14. ChannelFly Enhancements ChannelFly (CF) is a Ruckus Wireless approach to dynamic channel management. It involves assessment across all available channels, keeps detailed statistical capacity data per channel, and uses statistics to predict when it is a good time to change the channel before making any decisions about channel changes. In this release, Ruckus Wireless enhanced the following areas to further improve the behavior: o Broadcast test frames are sent in background scan cycles on all off-channels o Off-channel capacity is estimated using access time from these test frames and is augmented to ChannelFly data o Continuous ongoing estimates from background scanning helps ChannelFly in picking up a better channel and avoids flip flopping of channels o Default Mean Time Between Change (MTBC) is set to 480 seconds o Start temperature is lowered to 17C (controls aggressiveness) from 25C o Temperature is preserved across reboots helping to prevent restarts, CF aggressive learning at each reboot 15. AP Management VLAN Tagging To cope with some customers network design challenges, Ruckus Wireless provides customers the flexibility to either keep or set their own AP management VLAN IDs. The VLAN can be configured at Zone, AP Group or AP levels. However, once the management VLANs are changed/configured on APs, the APs may get disconnected from the controller and necessary plans and steps need to be in place to reconnect those APs by the customers. 16. Airtime Fairness Having older, slower wireless devices on the network can slow down the wireless network. Airtime fairness helps ensure that wireless clients can transmit data at the highest possible speed. By design, WiFi is a shared medium, which means only one device per channel can transmit data.

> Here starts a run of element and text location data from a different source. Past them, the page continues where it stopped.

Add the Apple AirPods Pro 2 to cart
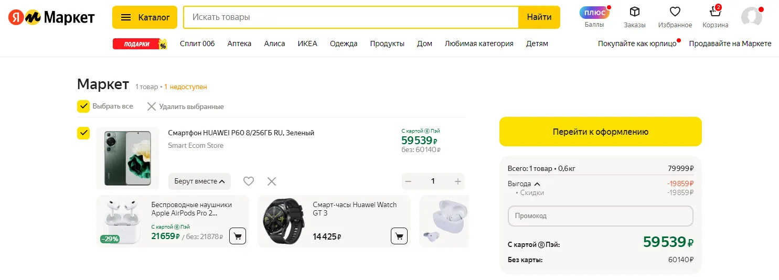779x280 pixels. tap(238, 236)
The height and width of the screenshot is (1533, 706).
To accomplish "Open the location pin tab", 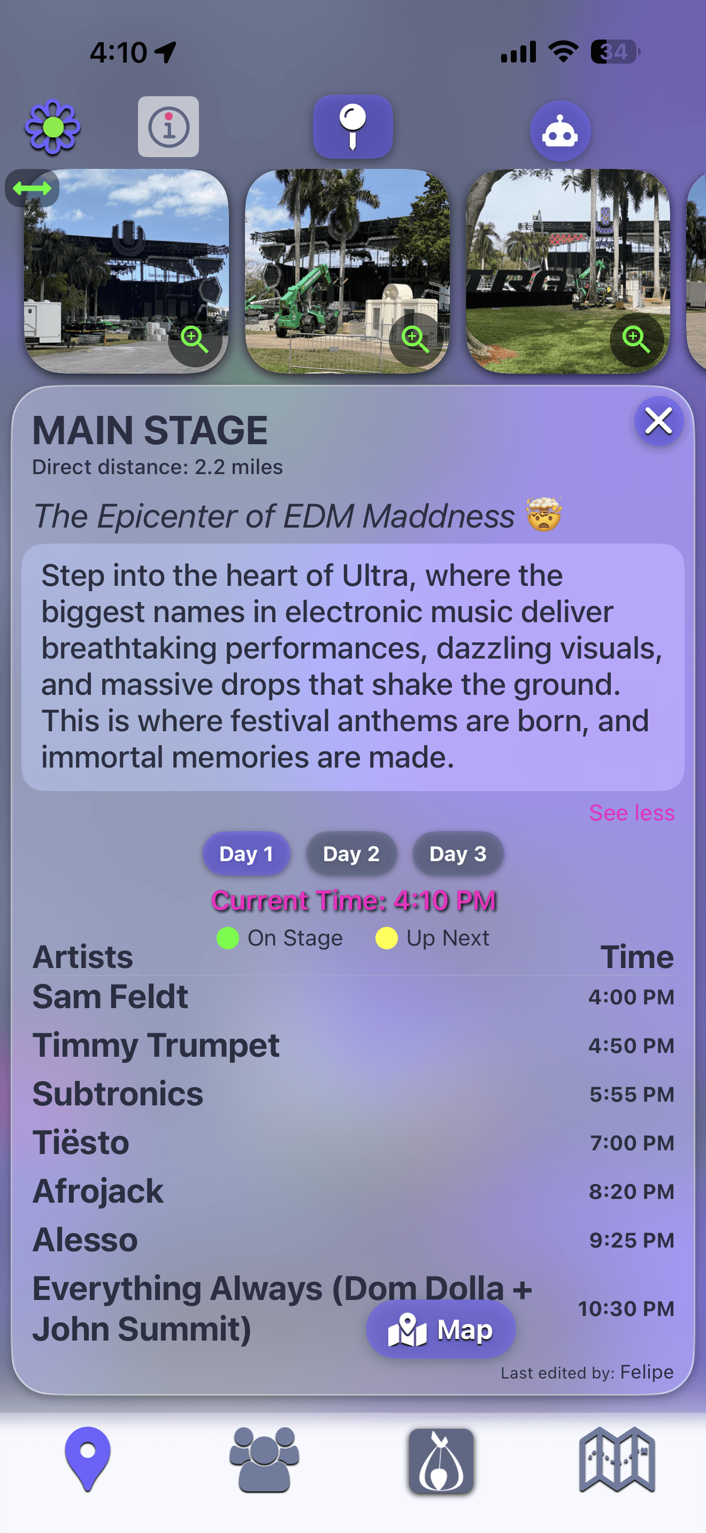I will (x=88, y=1459).
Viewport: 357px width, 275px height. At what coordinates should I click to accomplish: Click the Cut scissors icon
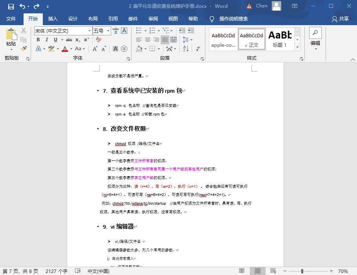click(x=24, y=31)
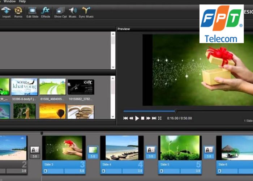Screen dimensions: 253x181
Task: Open the Help menu
Action: tap(23, 1)
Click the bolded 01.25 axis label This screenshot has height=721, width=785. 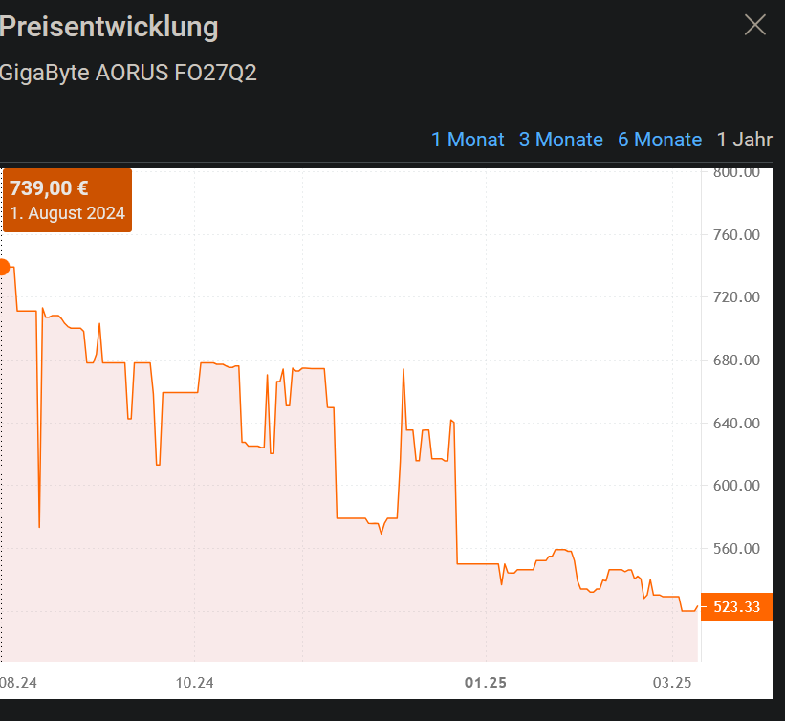pos(486,683)
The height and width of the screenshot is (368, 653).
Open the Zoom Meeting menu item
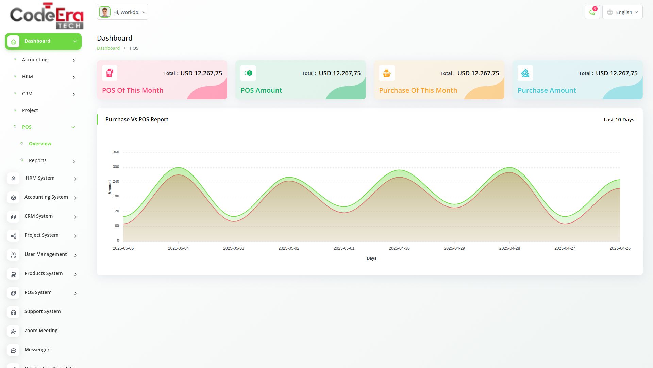[x=41, y=331]
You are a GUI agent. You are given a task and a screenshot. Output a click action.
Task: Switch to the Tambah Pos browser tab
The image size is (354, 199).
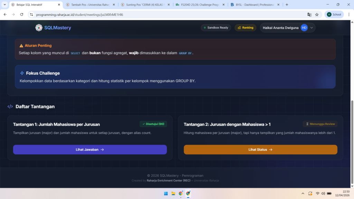click(88, 5)
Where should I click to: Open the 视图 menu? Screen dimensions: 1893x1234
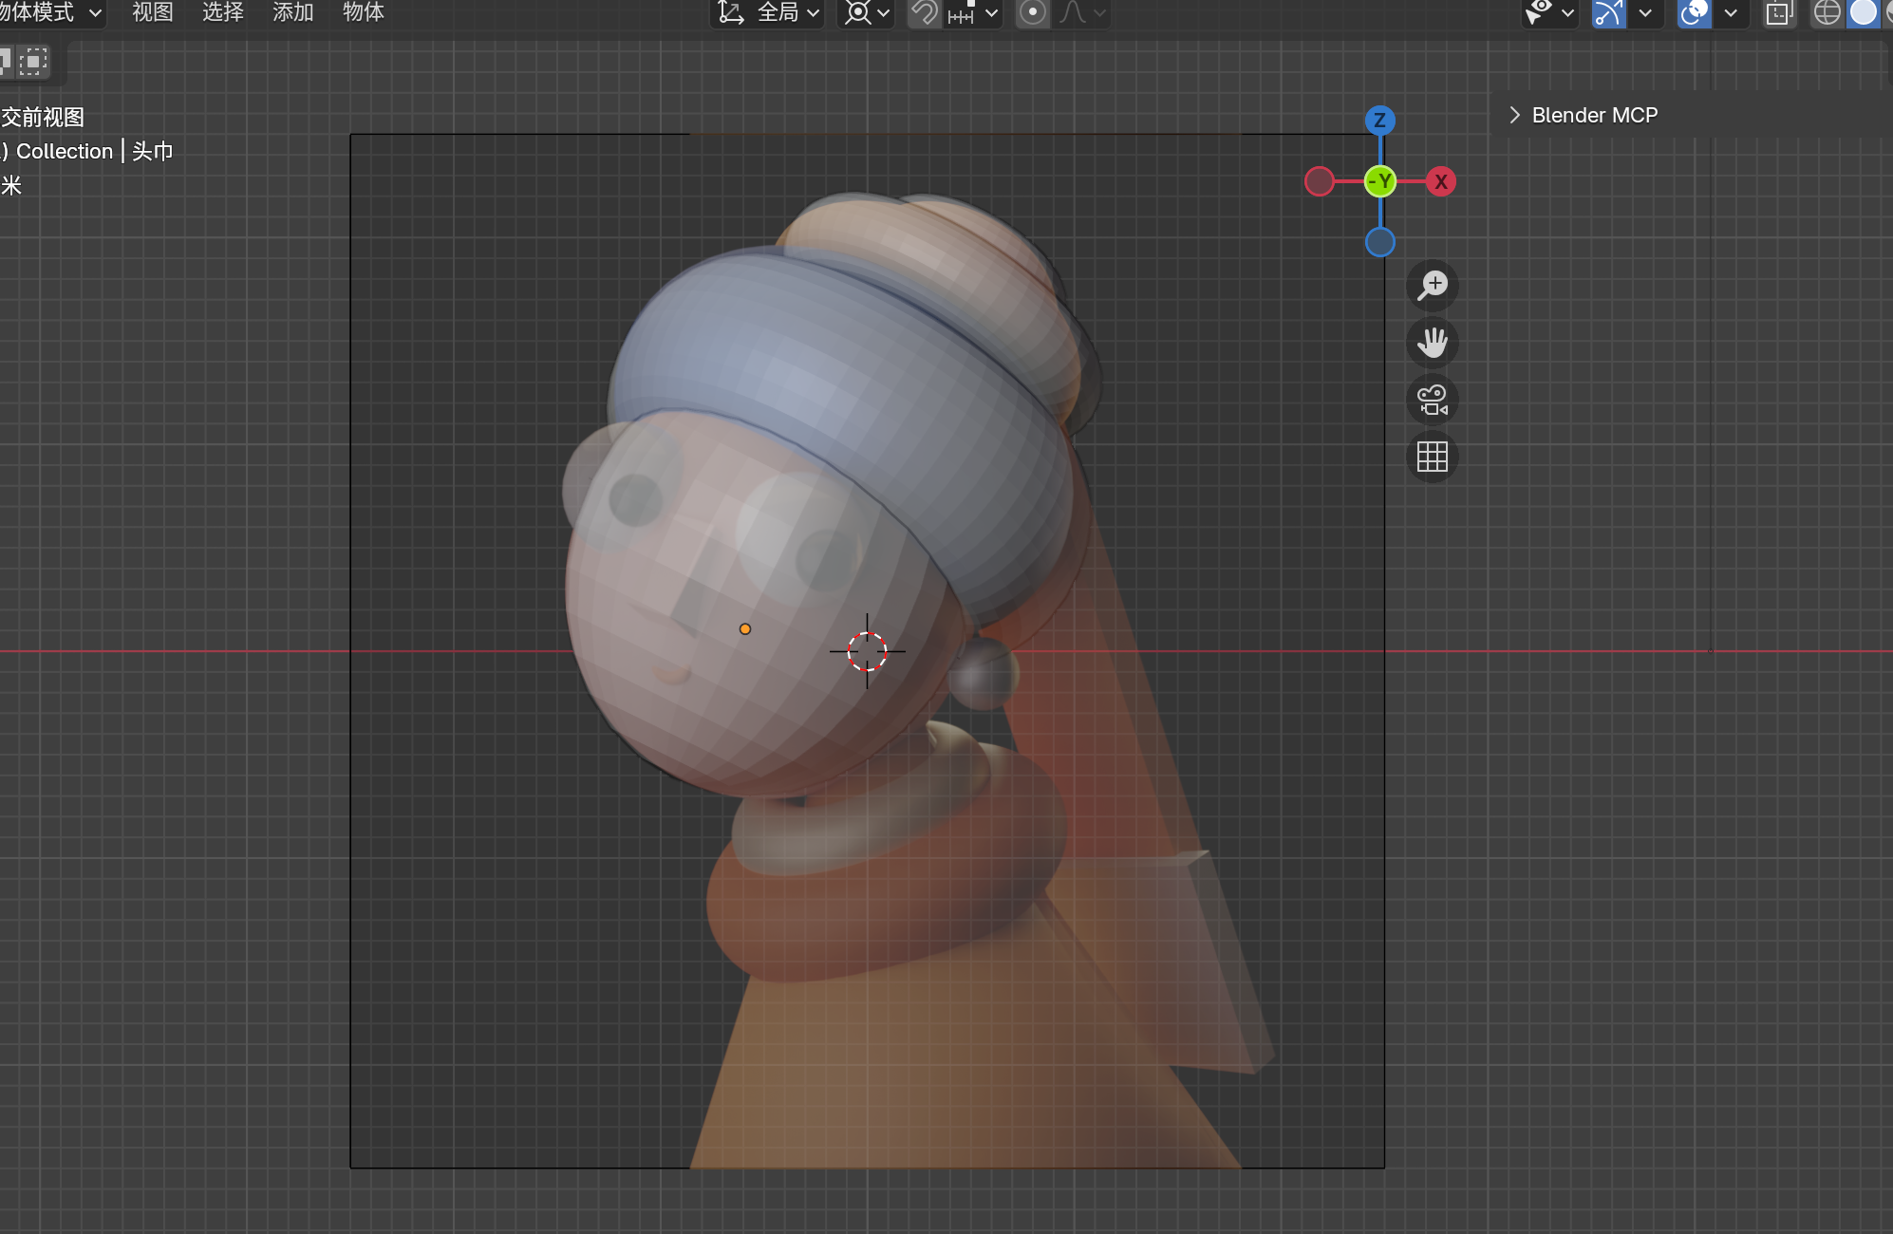pos(152,12)
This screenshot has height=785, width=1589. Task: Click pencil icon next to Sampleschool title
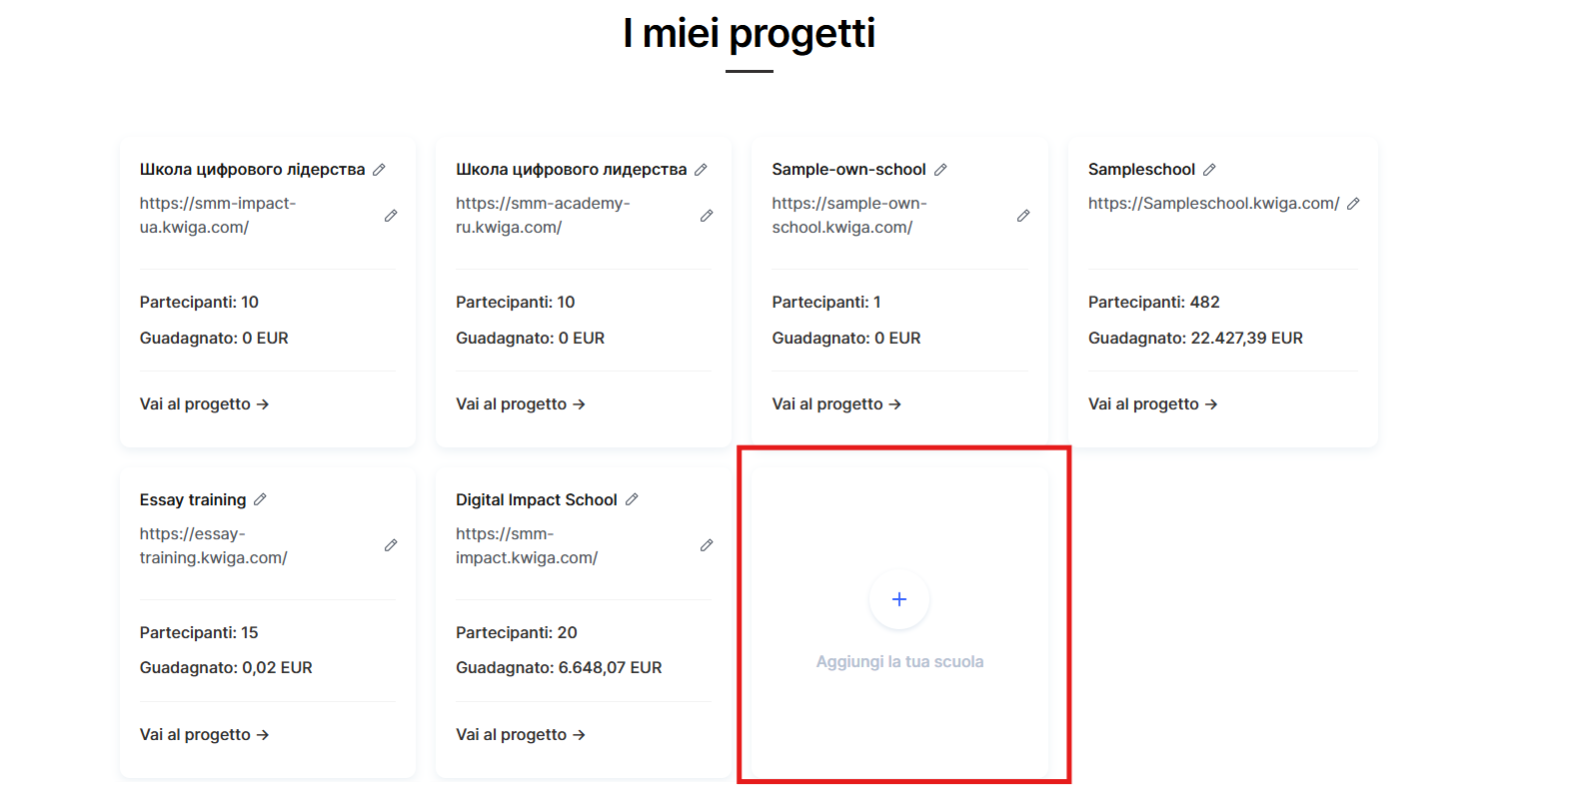(x=1209, y=170)
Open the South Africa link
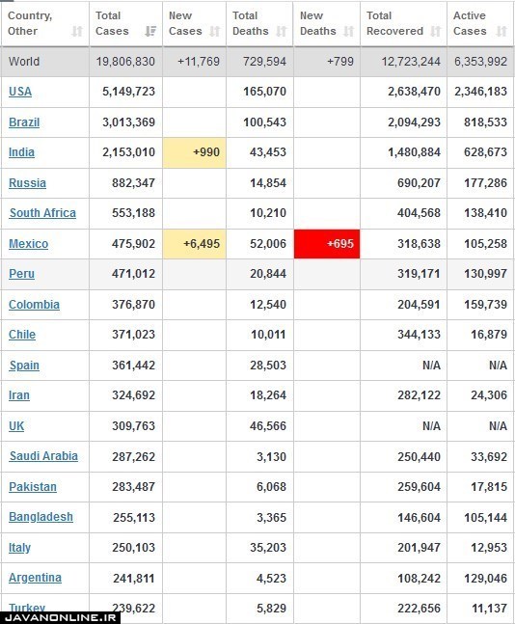515x624 pixels. [x=42, y=213]
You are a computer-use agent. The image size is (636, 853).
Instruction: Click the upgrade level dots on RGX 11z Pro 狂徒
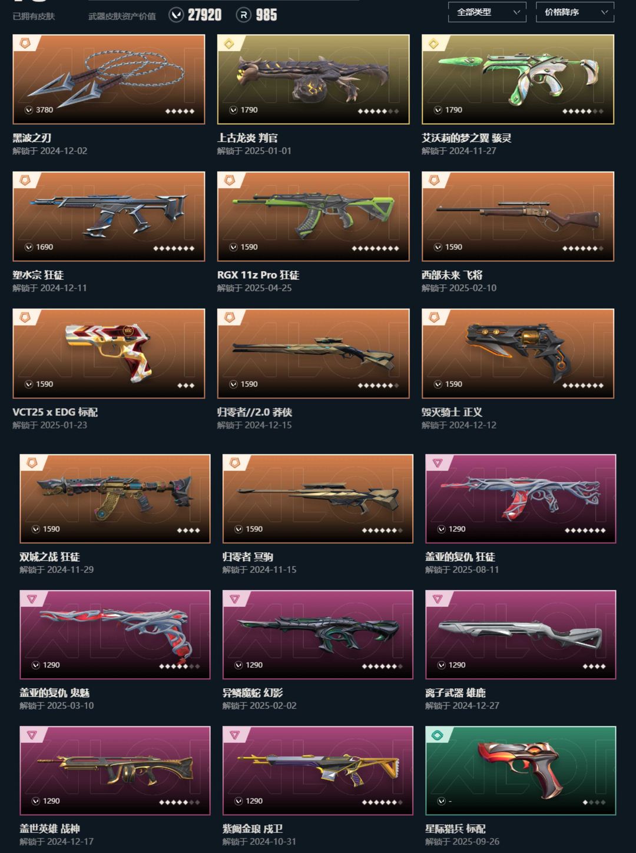pos(375,248)
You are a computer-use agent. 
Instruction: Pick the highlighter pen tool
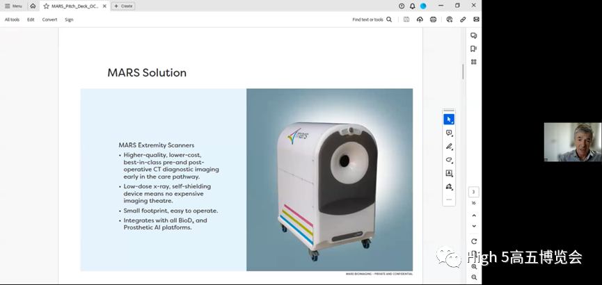[449, 147]
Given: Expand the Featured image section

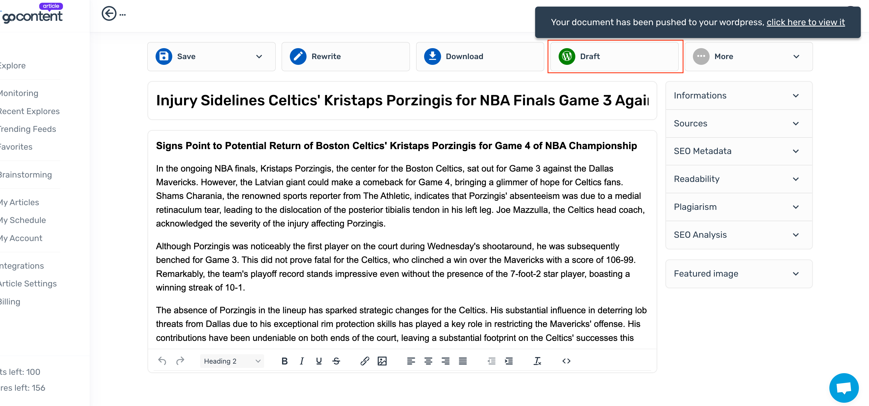Looking at the screenshot, I should point(738,274).
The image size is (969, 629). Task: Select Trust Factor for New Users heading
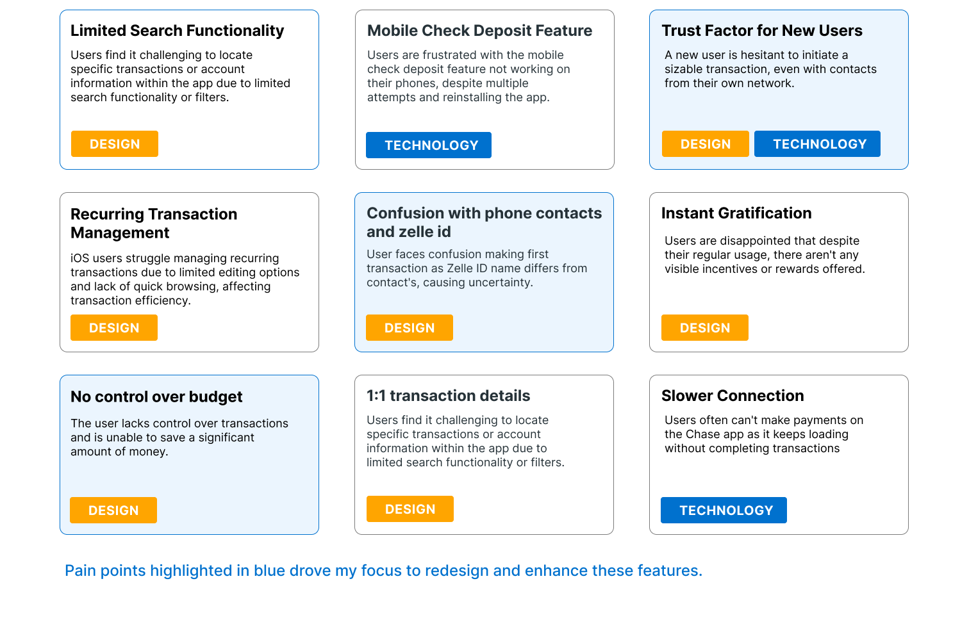tap(762, 31)
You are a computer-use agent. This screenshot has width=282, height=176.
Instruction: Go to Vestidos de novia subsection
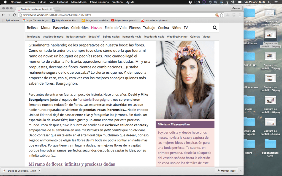(x=53, y=37)
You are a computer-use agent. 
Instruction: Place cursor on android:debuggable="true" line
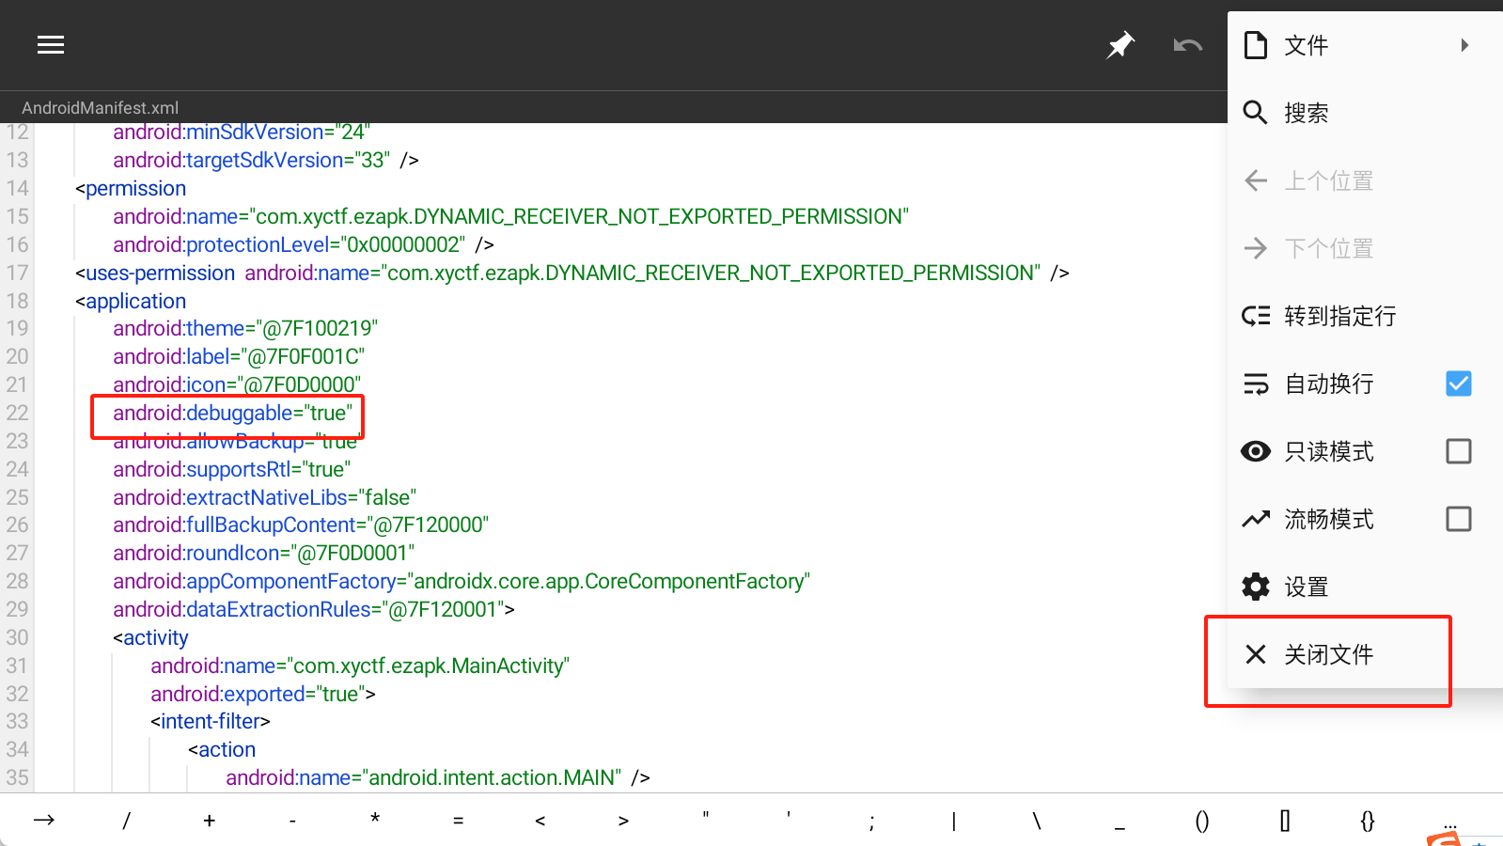pyautogui.click(x=232, y=414)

Because of this design, wireless clients on the same channel compete for the same limited bandwidth. The rates at which these competing wireless clients transmit data are not the same. Older, slower devices take relatively longer to transmit and receive data compared to newer, faster devices. This gives less airtime to faster devices and disproportionately longer times to slow transmitting devices. Similar behaviors in airtime can be observed if a device is farther away from an AP relative to other clients or if wireless interference exists. To improve the performance of wireless networks that have a mixture of both slow and fast wireless clients, Ruckus Wireless introduced the airtime fairness feature.

Airtime fairness prevents a wireless client from using more airtime than the allowed maximum, which is 4ms. It gives equal amounts of air time (instead of equal number of frames) to each wireless client, regardless of its theoretical data rate. This will ensure that slow clients do not starve fast clients by occupying more airtime. By default, this function is enabled and is not user-configurable. 17. WLAN Priority This feature enables an administrator to prioritize traffic for a particular WLAN. You can set the WLAN priority when you create or edit a WLAN. On a per-user basis, the Ruckus Wireless SmartCast QoS engine classifies and queues each packet into one of the four traffic classes voice, video, data, and background. Within each class, traffic belonging to higher priority WLANs will be delivered prior to traffic from lower priority WLANs using a weighted round-robin scheduling technique across users. Traffic is then queued for transmission over the air based on traffic class.